▸ **EXERCISE GOAL**
Pull out every line in the material below that contains the word "This", counting a match only when the capitalization is the same.

****************

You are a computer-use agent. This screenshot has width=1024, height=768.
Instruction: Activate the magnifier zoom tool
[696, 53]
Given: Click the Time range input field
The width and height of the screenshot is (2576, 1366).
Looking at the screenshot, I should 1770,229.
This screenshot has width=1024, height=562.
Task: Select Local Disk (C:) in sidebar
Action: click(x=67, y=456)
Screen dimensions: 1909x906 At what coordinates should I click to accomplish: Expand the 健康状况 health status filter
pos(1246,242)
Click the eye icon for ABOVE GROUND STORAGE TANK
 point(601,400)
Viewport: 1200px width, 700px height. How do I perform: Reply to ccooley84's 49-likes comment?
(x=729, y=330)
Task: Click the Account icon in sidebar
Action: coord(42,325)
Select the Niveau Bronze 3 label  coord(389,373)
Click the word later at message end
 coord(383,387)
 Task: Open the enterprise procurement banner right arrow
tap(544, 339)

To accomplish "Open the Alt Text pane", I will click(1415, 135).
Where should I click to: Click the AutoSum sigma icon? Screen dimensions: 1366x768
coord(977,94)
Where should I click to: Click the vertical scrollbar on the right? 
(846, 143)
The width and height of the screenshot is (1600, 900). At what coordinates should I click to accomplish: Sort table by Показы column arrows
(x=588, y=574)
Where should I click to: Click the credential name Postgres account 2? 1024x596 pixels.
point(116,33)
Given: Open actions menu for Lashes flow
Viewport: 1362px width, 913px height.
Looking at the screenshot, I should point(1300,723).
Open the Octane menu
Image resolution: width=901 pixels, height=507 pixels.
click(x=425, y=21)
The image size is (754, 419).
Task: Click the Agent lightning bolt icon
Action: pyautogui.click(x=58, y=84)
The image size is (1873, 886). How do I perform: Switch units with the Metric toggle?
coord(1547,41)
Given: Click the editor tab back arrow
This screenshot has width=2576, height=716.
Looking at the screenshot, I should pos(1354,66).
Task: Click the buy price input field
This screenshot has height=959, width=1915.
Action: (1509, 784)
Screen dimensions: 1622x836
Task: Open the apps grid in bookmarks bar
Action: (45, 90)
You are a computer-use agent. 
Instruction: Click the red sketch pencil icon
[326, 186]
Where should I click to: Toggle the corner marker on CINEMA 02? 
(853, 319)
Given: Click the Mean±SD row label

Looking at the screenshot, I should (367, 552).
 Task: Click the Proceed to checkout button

****************

▸ **TASK OUTPUT**
You are a computer-use agent. This screenshot has width=1024, height=768.
This screenshot has width=1024, height=562.
This screenshot has width=2576, height=716.
This screenshot has height=959, width=1915.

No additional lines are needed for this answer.